Sêneca: quem foi o filósofo que serviu e desafiou Nero
Sêneca foi tutor e conselheiro de Nero, acumulou fortuna na corte e acabou condenado a tirar a própria vida em 65 d.C., acusado de participar de uma conspiração contra o próprio pupilo.
Lúcio Aneu Sêneca nasceu por volta de 4 a.C. em Córdoba, na Hispânia romana, filho de uma família rica e influente. Foi levado ainda criança para Roma, onde recebeu formação em retórica e filosofia, incluindo contato com correntes estoicas e pitagóricas.
O início conturbado da carreira política
Sêneca ingressou no Senado romano e ganhou reputação como orador talentoso, o suficiente para despertar a inveja do imperador Calígula, que teria cogitado matá-lo por ciúme de sua eloquência. Foi poupado, segundo relatos antigos, porque alguém convenceu Calígula de que Sêneca já estava doente e morreria em breve por conta própria.
O exílio na Córsega
Em 41 d.C., sob o imperador Cláudio, Sêneca foi acusado de adultério com Julia Livila, sobrinha do imperador, e exilado para a Córsega. Passou oito anos na ilha, período em que escreveu tratados de consolação, entre eles textos endereçados à própria mãe, tentando lidar filosoficamente com a perda de status e liberdade.

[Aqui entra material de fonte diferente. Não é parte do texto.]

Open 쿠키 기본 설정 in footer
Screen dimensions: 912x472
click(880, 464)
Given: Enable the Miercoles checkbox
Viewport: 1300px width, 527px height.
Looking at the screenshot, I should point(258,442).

O retorno e o cargo de tutor de Nero
Sêneca foi chamado de volta a Roma em 49 d.C. por Agripina, mãe do futuro imperador Nero, para atuar como tutor do menino, então com doze anos. Quando Nero assumiu o trono em 54 d.C., Sêneca se tornou um de seus principais conselheiros políticos, ao lado do prefeito da guarda pretoriana, Sexto Afrânio Burro.

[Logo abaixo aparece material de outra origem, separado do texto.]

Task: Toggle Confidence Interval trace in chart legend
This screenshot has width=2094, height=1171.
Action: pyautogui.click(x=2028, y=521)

Os primeiros anos de governo, chamados de quinquennium
O período inicial do reinado de Nero, guiado por Sêneca e Burro, é lembrado por historiadores romanos como relativamente estável e moderado, em contraste com os excessos que viriam depois. Sêneca acumulou nesse período uma fortuna considerável, o que geraria críticas de hipocrisia por parte de opositores, já que pregava desapego material.
O afastamento gradual da corte
Com a morte de Burro em 62 d.C. e o crescimento da influência de conselheiros mais próximos dos excessos de Nero, Sêneca perdeu espaço político. Pediu formalmente para se retirar da vida pública, devolvendo parte de sua fortuna ao imperador, e passou a se dedicar quase inteiramente à escrita filosófica.
As Cartas a Lucílio
É desse período final que vêm as “Cartas a Lucílio” (Epistulae Morales ad Lucilium), 124 cartas endereçadas a um amigo, tratando de temas como o uso do tempo, o medo da morte, a amizade e o autocontrole. O texto se tornou uma das portas de entrada mais lidas para o Estoicismo até hoje, por seu tom direto e conversacional.
A condenação e a morte
Em 65 d.C., Sêneca foi acusado de participar da conspiração de Pisão, um plano para assassinar Nero. Não há consenso entre historiadores sobre seu envolvimento real, mas Nero ordenou sua morte. Sêneca cortou os próprios pulsos na presença de amigos e da esposa Paulina, seguindo o modelo de morte filosófica associado a Sócrates, episódio narrado em detalhe pelo historiador Tácito.
Perguntas frequentes sobre Sêneca
Sêneca foi realmente tutor de Nero?
Sim, foi chamado por Agripina em 49 d.C. para educar Nero, então com doze anos, e continuou como conselheiro próximo após ele se tornar imperador em 54 d.C.
Por que Sêneca foi condenado à morte?
Foi acusado de envolvimento na conspiração de Pisão contra Nero em 65 d.C. e recebeu ordem de tirar a própria vida, conforme narrado pelo historiador Tácito.
Qual é a obra mais conhecida de Sêneca?
As “Cartas a Lucílio”, conjunto de 124 cartas sobre temas práticos da vida estoica, escritas nos últimos anos de sua vida.
Sêneca era coerente entre o que pregava e como vivia?
É um ponto debatido: ele acumulou grande fortuna como conselheiro imperial enquanto escrevia sobre desapego material, contradição já apontada por críticos contemporâneos a ele.
Este texto faz parte de uma série sobre os principais nomes do Estoicismo.